MIAMI, United States.- In the most recent report of the DemoAmlat Legislative Observatory of Cuba, the organization warned about the lack of transparency in the popular consultations on laws in Cuba, on the occasion of the fifth extraordinary session of the National Assembly of People’s Power (ANPP), in its IX Legislature, to be held in the coming days.
The biweekly report number 41published last week, draws attention to this matter since the meeting, which will begin this Saturday, May 14, will address the popular consultation of the new Family Code, the Penal Code and the Law of Protection of Constitutional Rights .
“Since it is an extraordinary session, in accordance with the provisions of Law No. 131/2019 on the Organization and Operation of the ANPP and the Council of State in article 83: ‘In the extraordinary sessions, the issues that motivated it are dealt with ‘” says the Observatory.
However, the DemoAmlat initiative points out that it has repeatedly “called attention to the lack of transparency in what the regime recognizes as a participatory process.”
For the Observatory, this process “is reduced to the issuance of comments and/or recommendations on the project that may or may not later be incorporated according to parameters that are unknown up to now.”
In this regard, it is noteworthy that “from the first report that includes the period from February 1 to the first week of March, no type of report was presented on the results of the popular consultation that ended in April.”
Penal Code
Since its publication, the draft Penal Code it was kept within a framework of ‘discretion’ and caution, which contrasts with the diffusion that the Family Code obtained “in terms of publicity”.
“Little has been said about the content and the reforms introduced by the modification of the Penal Code proposed in the 2019 Constitution.
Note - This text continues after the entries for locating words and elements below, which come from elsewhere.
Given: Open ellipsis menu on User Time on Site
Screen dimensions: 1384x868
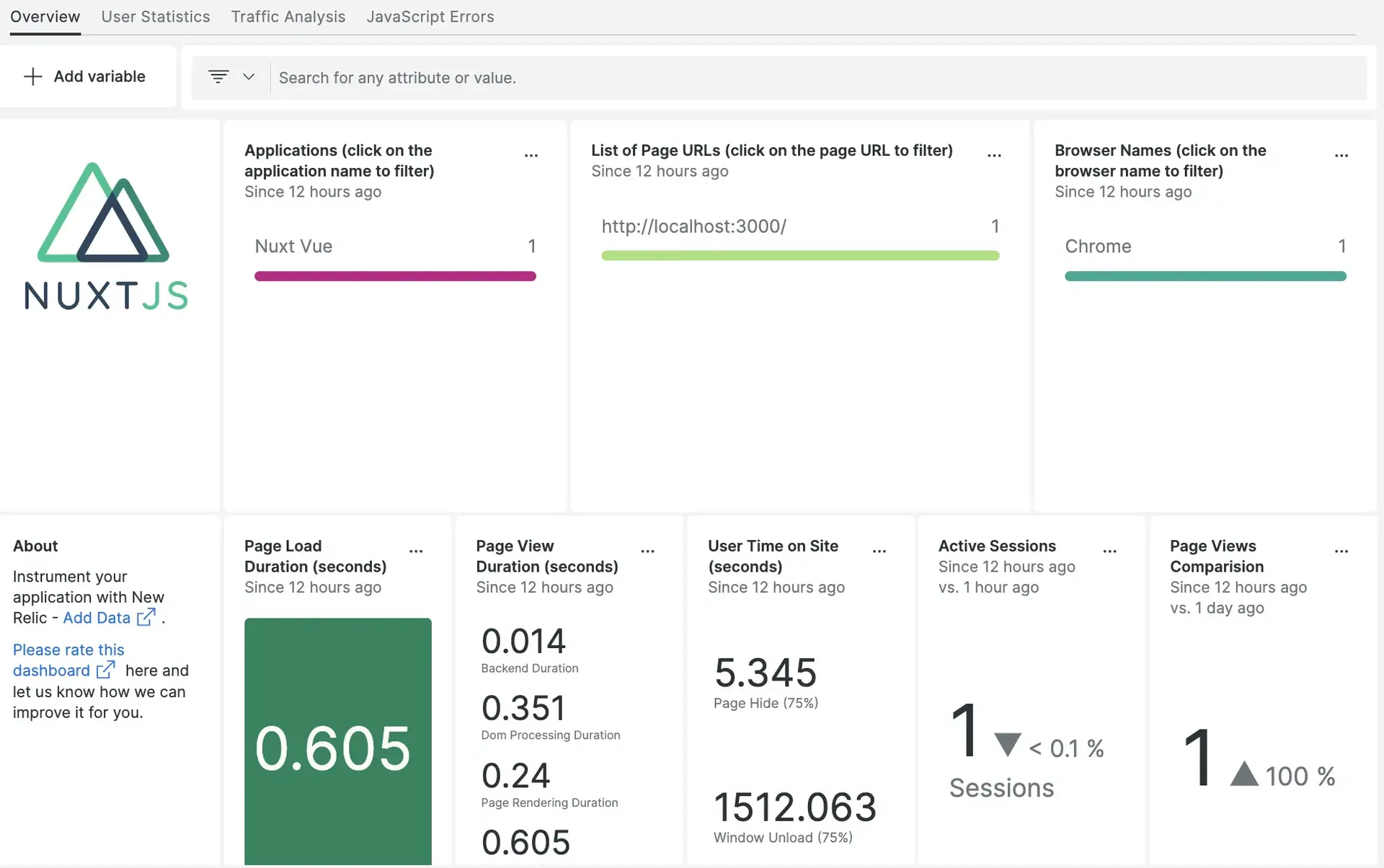Looking at the screenshot, I should coord(879,552).
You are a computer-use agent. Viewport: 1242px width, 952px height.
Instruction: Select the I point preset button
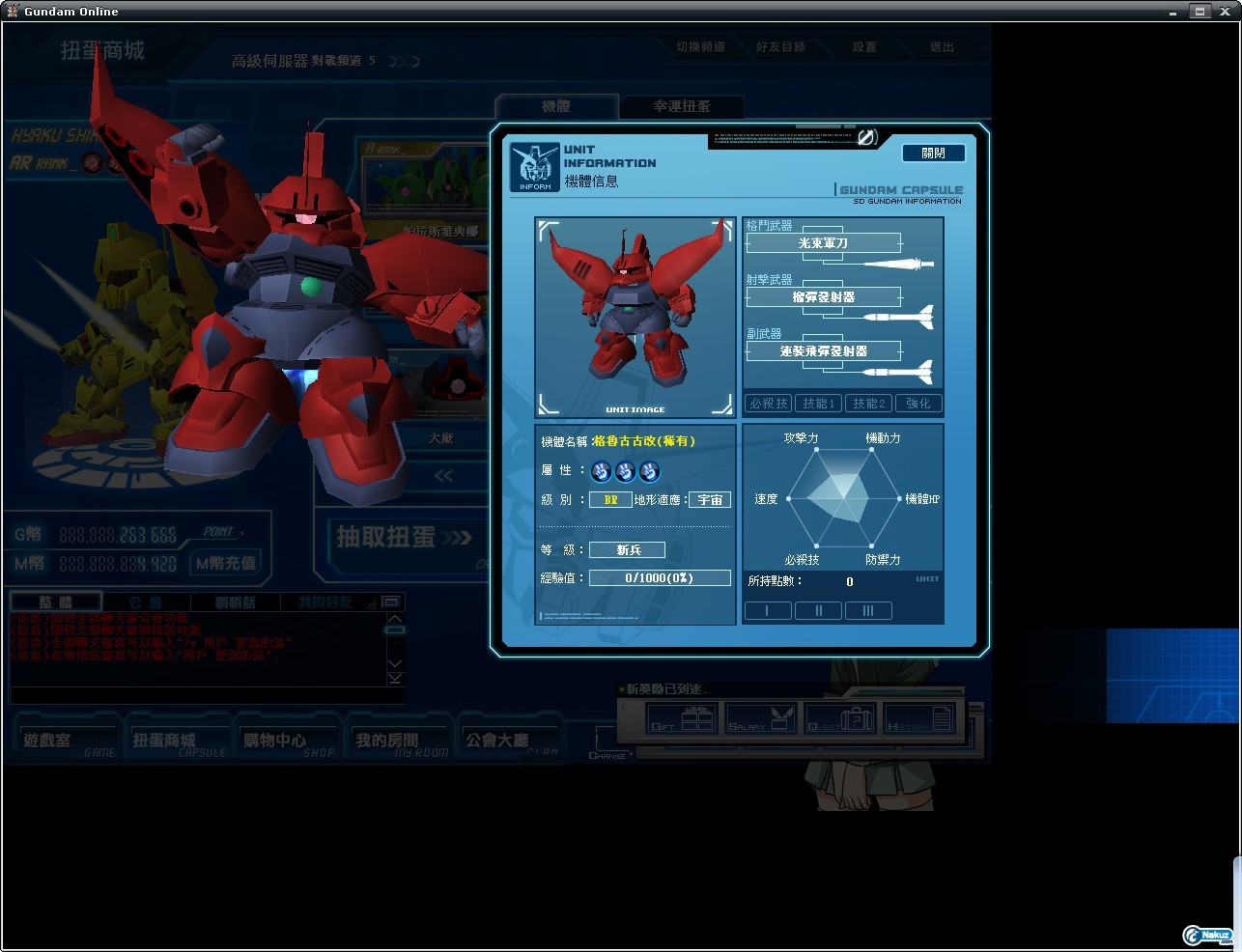(768, 610)
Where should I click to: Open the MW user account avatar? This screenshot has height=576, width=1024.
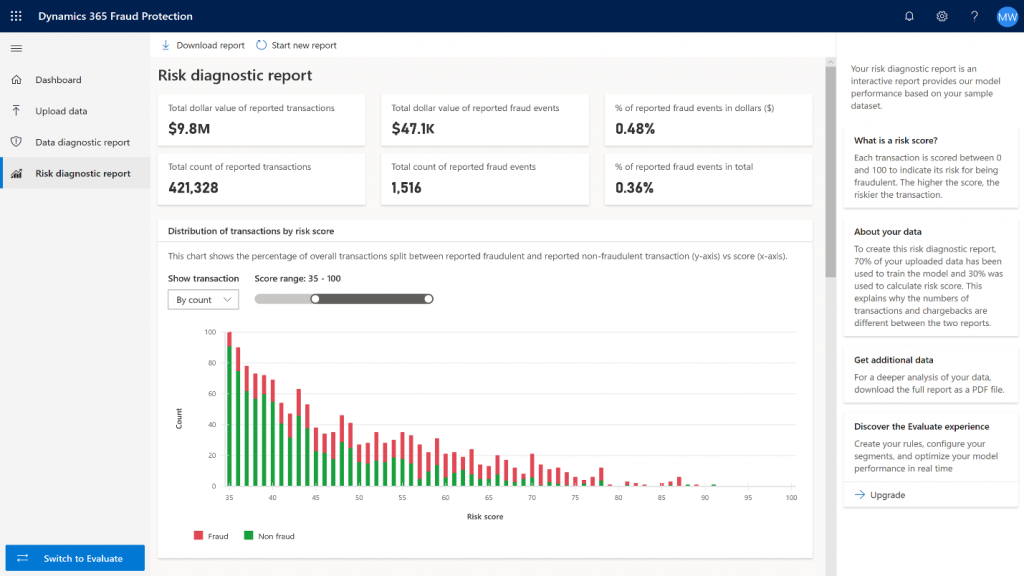point(1006,16)
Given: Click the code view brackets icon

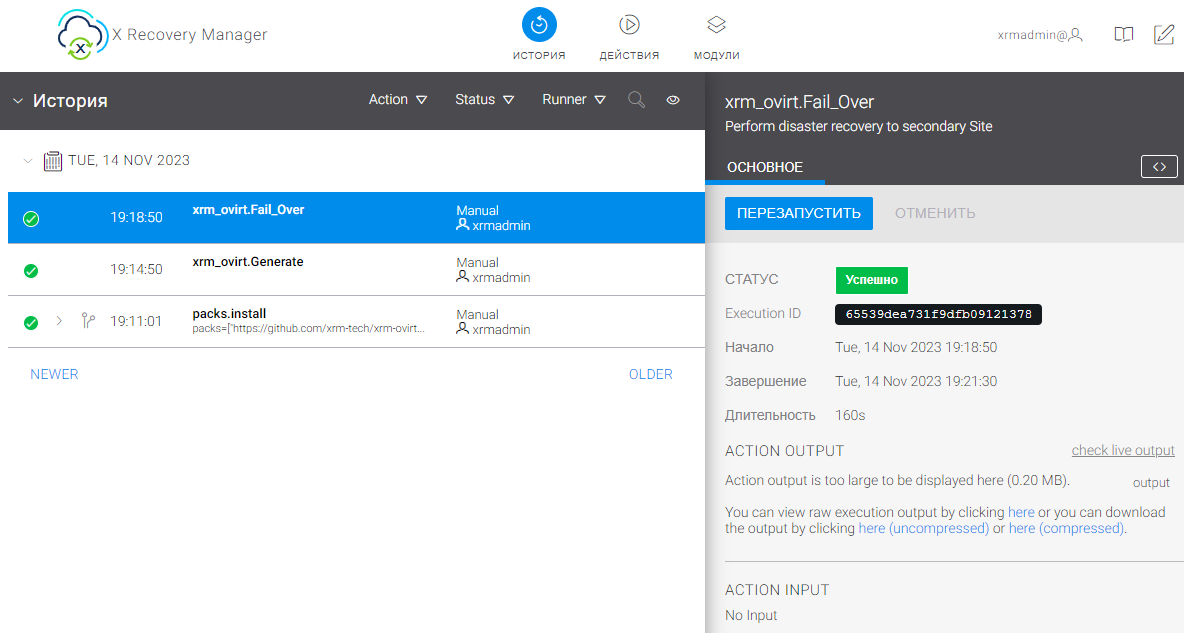Looking at the screenshot, I should (1159, 167).
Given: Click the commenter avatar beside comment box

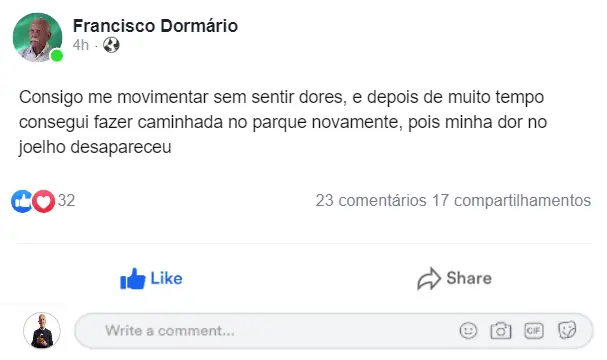Looking at the screenshot, I should [42, 331].
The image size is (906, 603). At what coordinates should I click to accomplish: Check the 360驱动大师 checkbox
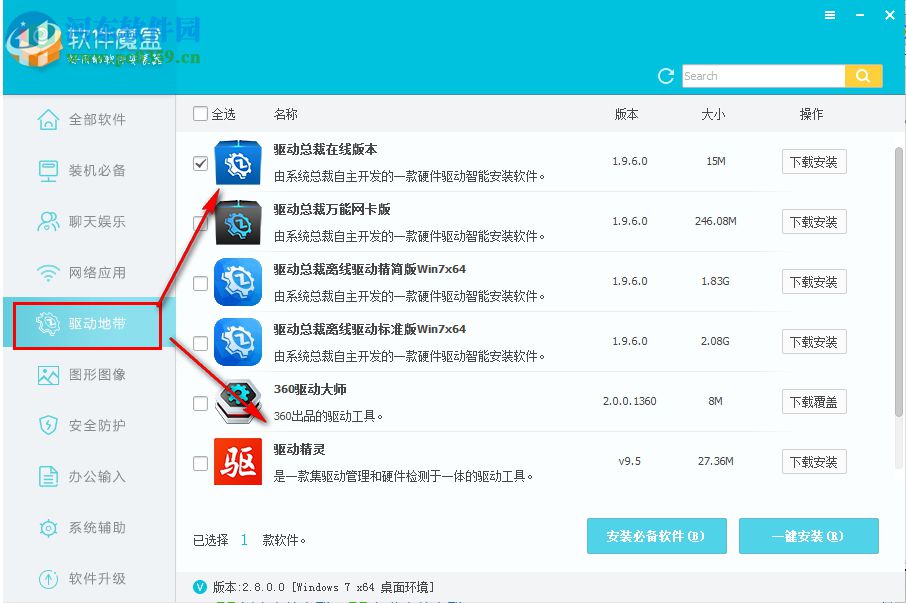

It is warned about the incorporation of a series of proposals that attract attention since they attack freedom of expression and the work of the Cuban independent media, granting the regime the necessary tools to sanction, under this law, any activity that the Government arbitrarily considers to be an attack on the Cuban State,” reads the report.
For its part, with respect to the draft Law on Protection of Constitutional Rights, the Observatory explains that “this regulation should comply with article 99 of the Constitution of the Republic approved in 2019, designating that citizens ‘have the right to claim before the courts the restitution of rights and obtain, in accordance with the law, the corresponding reparation or compensation’”.
However, “the ambiguous wording that usually accompanies this type of project generates some uncertainty in independent civil society, since the presence of certain gaps and the absence of definitions can give the justice system excessive discretion.”
DemoAmlat maintains that the projects of the Personal Data Laws; of the System of Natural Resources and the Environment; of the System for the Protection of Literary and Artistic Creation; and the General for the Protection of Cultural Heritage and Natural Heritage “were put to the consideration of citizens in a process similar to that of the popular consultation in which Cubans have the opportunity to make the pertinent observations by sending them through an email address specific electronics in each case. The level of transparency in this type of tool is low, although it seeks to encourage citizen participation, there are no guarantees that the recommendations will be incorporated into the final drafts of the projects”.